Our literature search showed we still know relatively little about how the national wellbeing of countries responds to exogenous shocks. The knowledge now being assembled world wide on the epidemiology of happiness and the composition of emotions that underlie indices of national wellbeing is important because, as other studies have shown, reductions in a country’s happiness is often associated increases in stress, domestic violence, hospitalisations, decreased labour productivity, increased road deaths, lower immune systems, poorer eating habits, and other shifts in consumption. From such a perspective the Gross National Happiness index (GNH) we have applied to the New Zealand’s experience with COVID-19 may serve as a broad macro level indicator of unrest as well as serving as a guide to the country’s reaction to the pandemic.

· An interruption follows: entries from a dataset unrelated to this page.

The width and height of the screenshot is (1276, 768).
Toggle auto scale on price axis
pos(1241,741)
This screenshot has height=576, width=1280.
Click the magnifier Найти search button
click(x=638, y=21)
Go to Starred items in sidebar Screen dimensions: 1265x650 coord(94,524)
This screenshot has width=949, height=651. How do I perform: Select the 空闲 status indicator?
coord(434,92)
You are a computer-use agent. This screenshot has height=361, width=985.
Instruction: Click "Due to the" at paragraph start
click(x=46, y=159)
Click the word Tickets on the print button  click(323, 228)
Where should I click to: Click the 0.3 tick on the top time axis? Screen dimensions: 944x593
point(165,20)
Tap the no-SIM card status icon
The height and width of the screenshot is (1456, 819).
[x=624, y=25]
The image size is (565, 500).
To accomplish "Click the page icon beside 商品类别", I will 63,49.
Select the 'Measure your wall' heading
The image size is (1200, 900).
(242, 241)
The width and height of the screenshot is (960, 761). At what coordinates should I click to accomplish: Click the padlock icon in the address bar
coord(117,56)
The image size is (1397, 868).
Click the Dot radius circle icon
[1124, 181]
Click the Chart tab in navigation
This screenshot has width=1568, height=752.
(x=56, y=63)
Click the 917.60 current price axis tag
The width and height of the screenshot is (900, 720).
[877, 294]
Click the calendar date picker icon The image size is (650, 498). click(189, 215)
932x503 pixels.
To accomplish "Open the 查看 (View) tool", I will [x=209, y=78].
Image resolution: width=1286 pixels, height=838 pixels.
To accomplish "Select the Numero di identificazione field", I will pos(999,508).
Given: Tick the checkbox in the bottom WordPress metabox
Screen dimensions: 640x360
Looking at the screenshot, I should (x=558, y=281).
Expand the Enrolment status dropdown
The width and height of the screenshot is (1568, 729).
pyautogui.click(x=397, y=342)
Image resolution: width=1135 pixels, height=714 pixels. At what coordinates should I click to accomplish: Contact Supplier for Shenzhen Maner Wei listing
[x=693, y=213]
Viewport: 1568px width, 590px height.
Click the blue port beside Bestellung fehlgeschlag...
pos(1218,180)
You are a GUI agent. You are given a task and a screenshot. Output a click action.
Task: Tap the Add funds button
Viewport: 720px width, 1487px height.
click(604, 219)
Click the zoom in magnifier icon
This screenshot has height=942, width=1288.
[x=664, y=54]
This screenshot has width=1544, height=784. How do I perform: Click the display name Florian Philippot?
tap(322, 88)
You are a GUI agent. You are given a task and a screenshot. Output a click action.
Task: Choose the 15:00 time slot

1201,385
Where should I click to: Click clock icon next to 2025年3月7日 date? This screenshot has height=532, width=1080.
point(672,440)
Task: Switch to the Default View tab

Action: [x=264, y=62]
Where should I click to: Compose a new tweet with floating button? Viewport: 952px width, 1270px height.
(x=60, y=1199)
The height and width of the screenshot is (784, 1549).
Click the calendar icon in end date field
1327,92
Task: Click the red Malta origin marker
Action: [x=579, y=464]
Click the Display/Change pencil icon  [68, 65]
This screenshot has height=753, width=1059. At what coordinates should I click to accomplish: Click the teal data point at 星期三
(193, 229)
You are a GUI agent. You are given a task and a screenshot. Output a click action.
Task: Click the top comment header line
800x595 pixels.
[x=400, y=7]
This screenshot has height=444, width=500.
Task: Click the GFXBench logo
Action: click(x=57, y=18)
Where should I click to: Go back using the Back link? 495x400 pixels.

In terms of our first research question, we found that the GNH displayed a rather weak anticipation curve (lead) that gradually changed to a much stronger reactive response (lag) as the pandemic took hold. In terms of the second research question, we found that the pending arrival of COVID-19 was accompanied by a marked decrease in the emotion ‘joy’ and an increase in the emotions ‘anticipation’, ‘fear’ and ‘sadness’. However, as the country gained control of community transmission of the virus, we witnessed an increase in the emotions ‘trust’, ‘anticipation’ and ‘joy’ and a decrease in the emotions ‘sadness’, ‘anger’ and ‘disgust’. While the scores on all eight emotions moved in the same direction, what differed was their relative degree of change with scores on ‘trust’ and ‘joy’ in particular increasing faster than the remaining emotions.

The results of this study are most likely applicable to other countries although their greater exposure to neighbouring influences and their as yet incomplete ‘epidemic curves’ means this may take longer to determine. Even at this stage however there may be lessons to be learned from the New Zealand experience. The New Zealand government adopted a ‘go hard and go fast’ approach in order to severely restrict community transmission as well as the introduction of COVID-19 across the boarder. Clearly, this was the correct response. Whereas New Zealanders did not appreciate their liberties being taken from them they understood that adhering to the stringent level 4 lockdown (and to a lesser degree, level 3) would restore those liberties sooner rather than later. This is a major reason why national wellbeing rose rather than declined during lockdown. As part of its response, the New Zealand government implemented a COVID-19 wage subsidy scheme which helped employers and self-employed people keep paying staff in jobs impacted by government-mandated lockdowns under alert levels 3 and 4, steps which further contributed to the general rise in national wellbeing as the number of COVID-19 cases fell and lockdown came into effect.

The New Zealand economy is heavily dependent on international tourism and the government established a Trans-Tasman quarantine free travel bubble as soon as was practicable. This meant that New Zealanders and Australians could travel between the countries without entering government quarantine facilities for 14 days upon arrival in New Zealand. By the end of May 2021, the government will be looking to extend the quarantine free travel bubble to the Cook Islands, which has not recorded a single COVID-19 case since the start of the pandemic.